◆ Problem to solve: When you reach the entries, transcribe each one exactly.

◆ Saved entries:
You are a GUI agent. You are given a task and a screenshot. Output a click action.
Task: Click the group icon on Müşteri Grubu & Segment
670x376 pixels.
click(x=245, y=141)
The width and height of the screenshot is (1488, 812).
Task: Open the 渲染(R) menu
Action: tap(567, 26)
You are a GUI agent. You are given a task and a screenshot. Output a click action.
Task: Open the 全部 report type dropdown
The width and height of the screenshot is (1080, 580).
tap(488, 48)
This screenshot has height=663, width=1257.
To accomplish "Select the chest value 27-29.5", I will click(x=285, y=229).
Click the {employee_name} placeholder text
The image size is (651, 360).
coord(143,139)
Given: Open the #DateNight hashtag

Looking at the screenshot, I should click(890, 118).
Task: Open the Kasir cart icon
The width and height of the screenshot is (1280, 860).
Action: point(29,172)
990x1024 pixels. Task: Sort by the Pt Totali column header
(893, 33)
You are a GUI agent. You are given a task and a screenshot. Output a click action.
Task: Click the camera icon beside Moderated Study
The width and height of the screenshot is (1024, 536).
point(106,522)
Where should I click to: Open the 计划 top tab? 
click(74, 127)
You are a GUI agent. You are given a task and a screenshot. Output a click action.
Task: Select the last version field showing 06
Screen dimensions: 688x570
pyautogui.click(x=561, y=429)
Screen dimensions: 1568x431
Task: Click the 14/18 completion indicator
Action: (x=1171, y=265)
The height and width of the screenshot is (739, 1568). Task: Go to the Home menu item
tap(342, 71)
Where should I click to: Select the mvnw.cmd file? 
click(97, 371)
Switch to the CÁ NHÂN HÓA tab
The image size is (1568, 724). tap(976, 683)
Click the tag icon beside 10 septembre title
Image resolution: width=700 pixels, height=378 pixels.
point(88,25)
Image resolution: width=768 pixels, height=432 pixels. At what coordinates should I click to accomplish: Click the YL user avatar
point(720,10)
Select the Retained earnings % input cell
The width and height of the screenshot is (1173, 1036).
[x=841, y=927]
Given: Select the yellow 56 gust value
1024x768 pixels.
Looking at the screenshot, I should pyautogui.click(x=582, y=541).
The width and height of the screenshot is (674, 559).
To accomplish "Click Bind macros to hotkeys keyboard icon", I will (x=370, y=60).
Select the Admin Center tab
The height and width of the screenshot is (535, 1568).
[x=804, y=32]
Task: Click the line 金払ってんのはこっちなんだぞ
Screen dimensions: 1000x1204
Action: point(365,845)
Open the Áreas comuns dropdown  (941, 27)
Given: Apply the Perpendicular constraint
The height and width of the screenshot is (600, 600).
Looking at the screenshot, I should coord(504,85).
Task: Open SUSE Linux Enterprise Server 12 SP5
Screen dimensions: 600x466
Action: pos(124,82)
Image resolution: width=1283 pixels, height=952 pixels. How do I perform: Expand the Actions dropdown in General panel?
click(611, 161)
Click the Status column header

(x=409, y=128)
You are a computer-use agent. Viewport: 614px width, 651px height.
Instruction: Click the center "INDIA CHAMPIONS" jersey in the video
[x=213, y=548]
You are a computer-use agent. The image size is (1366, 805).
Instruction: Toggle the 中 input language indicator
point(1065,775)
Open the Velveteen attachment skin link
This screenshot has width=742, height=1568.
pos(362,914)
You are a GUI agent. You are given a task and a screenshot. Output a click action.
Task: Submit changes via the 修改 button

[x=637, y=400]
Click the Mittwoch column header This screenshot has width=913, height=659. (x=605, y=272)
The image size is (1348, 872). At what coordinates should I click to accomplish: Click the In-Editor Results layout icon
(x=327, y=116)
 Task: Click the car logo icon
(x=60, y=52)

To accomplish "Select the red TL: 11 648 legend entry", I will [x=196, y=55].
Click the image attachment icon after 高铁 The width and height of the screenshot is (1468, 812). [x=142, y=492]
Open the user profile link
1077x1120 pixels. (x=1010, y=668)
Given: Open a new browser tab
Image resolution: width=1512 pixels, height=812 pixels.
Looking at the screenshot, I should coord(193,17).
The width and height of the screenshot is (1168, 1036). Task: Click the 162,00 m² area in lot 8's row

◆ Response to this exercise:
You are a GUI agent. You are given a task and a screenshot. Output a click action.
Task: Click the group icon on Müşteri Grubu & Segment
670x376 pixels.
click(x=245, y=141)
The width and height of the screenshot is (1488, 812).
Task: Open the 渲染(R) menu
Action: tap(567, 26)
You are a GUI agent. You are given a task and a screenshot. Output a click action.
Task: Open the 全部 report type dropdown
The width and height of the screenshot is (1080, 580).
tap(488, 48)
This screenshot has height=663, width=1257.
To accomplish "Select the chest value 27-29.5", I will click(x=285, y=229).
Click the {employee_name} placeholder text
The image size is (651, 360).
coord(143,139)
Given: Open the #DateNight hashtag

Looking at the screenshot, I should click(890, 118).
Task: Open the Kasir cart icon
The width and height of the screenshot is (1280, 860).
Action: point(29,172)
990x1024 pixels. Task: Sort by the Pt Totali column header
(893, 33)
You are a GUI agent. You are given a task and a screenshot. Output a click action.
Task: Click the camera icon beside Moderated Study
The width and height of the screenshot is (1024, 536).
point(106,522)
Where should I click to: Open the 计划 top tab? 
click(74, 127)
You are a GUI agent. You are given a task and a screenshot. Output a click action.
Task: Select the last version field showing 06
Screen dimensions: 688x570
pyautogui.click(x=561, y=429)
Screen dimensions: 1568x431
Task: Click the 14/18 completion indicator
Action: (x=1171, y=265)
The height and width of the screenshot is (739, 1568). Task: Go to the Home menu item
tap(342, 71)
Where should I click to: Select the mvnw.cmd file? 
click(97, 371)
Switch to the CÁ NHÂN HÓA tab
The image size is (1568, 724). tap(976, 683)
Click the tag icon beside 10 septembre title
Image resolution: width=700 pixels, height=378 pixels.
point(88,25)
Image resolution: width=768 pixels, height=432 pixels. At what coordinates should I click to accomplish: Click the YL user avatar
point(720,10)
Select the Retained earnings % input cell
The width and height of the screenshot is (1173, 1036).
[x=841, y=927]
Given: Select the yellow 56 gust value
1024x768 pixels.
Looking at the screenshot, I should pyautogui.click(x=582, y=541).
The width and height of the screenshot is (674, 559).
To accomplish "Click Bind macros to hotkeys keyboard icon", I will (x=370, y=60).
Select the Admin Center tab
The height and width of the screenshot is (535, 1568).
[x=804, y=32]
Task: Click the line 金払ってんのはこっちなんだぞ
Screen dimensions: 1000x1204
Action: point(365,845)
Open the Áreas comuns dropdown  (941, 27)
Given: Apply the Perpendicular constraint
The height and width of the screenshot is (600, 600).
Looking at the screenshot, I should coord(504,85).
Task: Open SUSE Linux Enterprise Server 12 SP5
Screen dimensions: 600x466
Action: pos(124,82)
Image resolution: width=1283 pixels, height=952 pixels. How do I perform: Expand the Actions dropdown in General panel?
click(611, 161)
Click the Status column header

(x=409, y=128)
You are a computer-use agent. Viewport: 614px width, 651px height.
Instruction: Click the center "INDIA CHAMPIONS" jersey in the video
[x=213, y=548]
You are a computer-use agent. The image size is (1366, 805).
Instruction: Toggle the 中 input language indicator
point(1065,775)
Open the Velveteen attachment skin link
This screenshot has width=742, height=1568.
pos(362,914)
You are a GUI agent. You are given a task and a screenshot. Output a click action.
Task: Submit changes via the 修改 button

[x=637, y=400]
Click the Mittwoch column header This screenshot has width=913, height=659. (x=605, y=272)
The image size is (1348, 872). At what coordinates should I click to accomplish: Click the In-Editor Results layout icon
(x=327, y=116)
 Task: Click the car logo icon
(x=60, y=52)

To accomplish "Select the red TL: 11 648 legend entry", I will [x=196, y=55].
Click the image attachment icon after 高铁 The width and height of the screenshot is (1468, 812). [x=142, y=492]
Open the user profile link
1077x1120 pixels. (x=1010, y=668)
Given: Open a new browser tab
Image resolution: width=1512 pixels, height=812 pixels.
Looking at the screenshot, I should coord(193,17).
The width and height of the screenshot is (1168, 1036). Task: Click the 162,00 m² area in lot 8's row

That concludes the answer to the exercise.